High-level languages offer great advantages in general by hiding many mundane and repetitive details from programmers, allowing them to concentrate on their goals. However, sometimes programmers must use a lower-level language, such as when writing code that deals directly with hardware or that is extremely performance sensitive. Assembly language is the programming language closest to the hardware, which makes it a natural last resort in such situations.
This article assumes a basic understanding of computer design (for example, you should know that a processor has registers and can access memory) and of operating systems (system calls, exceptions, process stacks). This article should be useful to PowerPC programmers unfamiliar with assembly as well as programmers who already know ia32 assembly and want to broaden their horizons.

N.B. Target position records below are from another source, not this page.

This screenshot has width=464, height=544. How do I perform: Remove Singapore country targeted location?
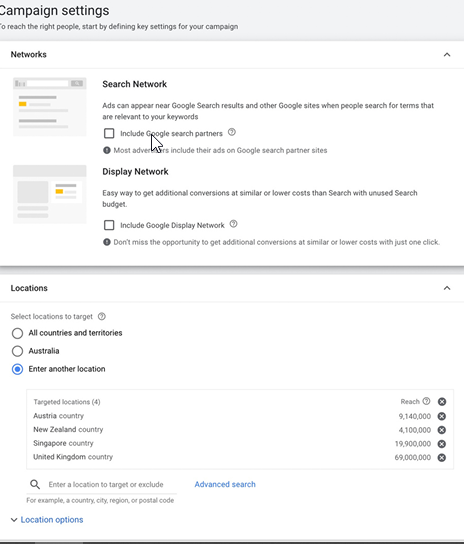441,444
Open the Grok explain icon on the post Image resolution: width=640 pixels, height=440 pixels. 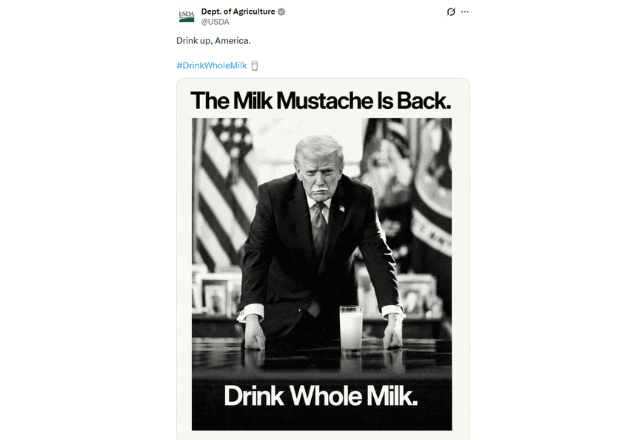[x=451, y=12]
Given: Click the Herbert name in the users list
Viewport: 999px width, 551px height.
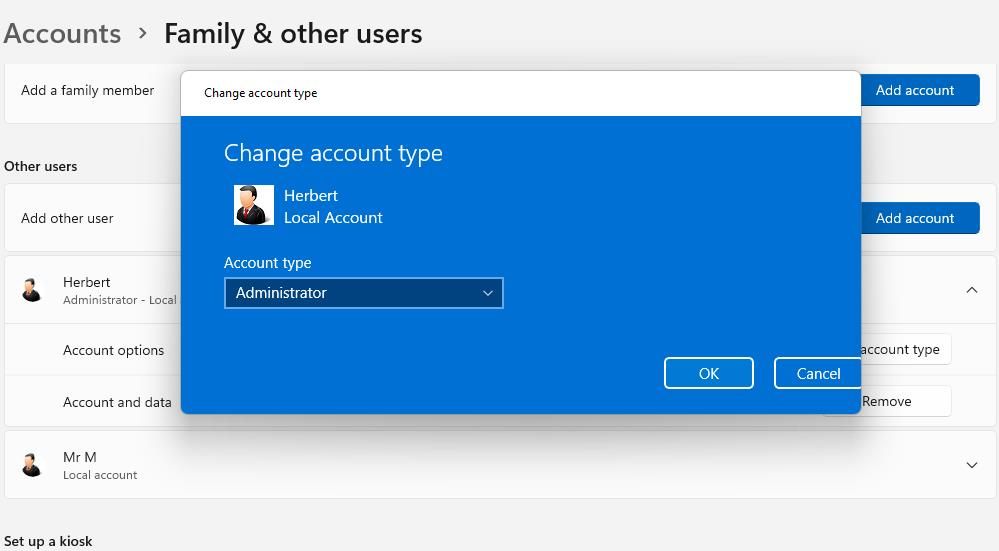Looking at the screenshot, I should (87, 282).
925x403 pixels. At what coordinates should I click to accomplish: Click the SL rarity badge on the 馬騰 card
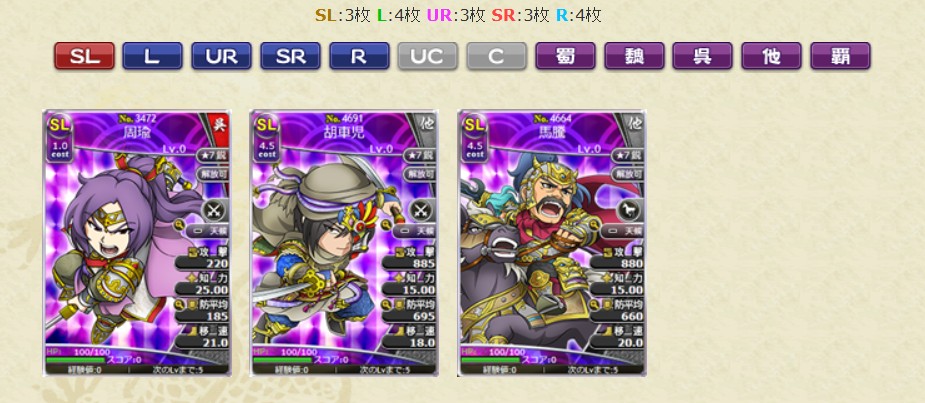(475, 124)
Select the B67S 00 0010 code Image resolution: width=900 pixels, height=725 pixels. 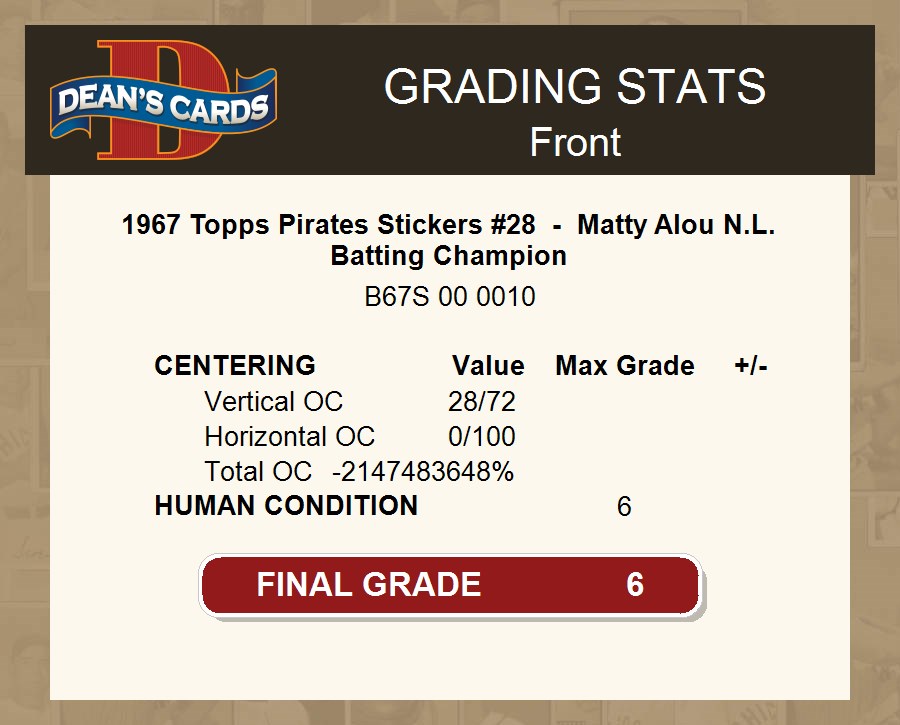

The PowerPC Architecture Specification, released in 1993, is a 64-bit specification with a 32-bit subset. Almost all PowerPCs generally available (with the exception of late-model IBM RS/6000 and all IBM pSeries high-end servers) are 32-bit.
PowerPC processors have a wide range of implementations, from high-end server CPUs such as the Power4 to the embedded CPU market (the Nintendo Gamecube uses a PowerPC). PowerPC processors have a strong embedded presence because of good performance, low power consumption, and low heat dissipation. The embedded processors, in addition to integrated I/O like serial and ethernet controllers, can be significantly different from the "desktop" CPUs. For example, the 4xx series PowerPC processors lack floating point, and also use a software-controlled TLB for memory management rather than the inverted pagetable found in desktop chips.
PowerPC processors have 32 (32- or 64-bit) GPRs (General Purpose Registers) and various others such as the PC (Program Counter, also called the IAR/Instruction Address Register or NIP/Next Instruction Pointer), LR (link register), CR (condition register), etc. Some PowerPC CPUs also have 32 64-bit FPRs (floating point registers).
PowerPC architecture is an example of a RISC (Reduced Instruction Set Computing) architecture. As a result:
- All PowerPCs (including 64-bit implementations) use fixed-length 32-bit instructions.
- The PowerPC processing model is to retrieve data from memory, manipulate it in registers, then store it back to memory. There are very few instructions (other than loads and stores) that manipulate memory directly.
Application binary interfaces (ABIs)
Technically, a developer can use any GPR for anything. For example, there is no "stack pointer register"; a programmer could use any register for that purpose. In practice, it is useful to define a set of conventions so that binary objects can interoperate with different compilers and pre-written assembly code.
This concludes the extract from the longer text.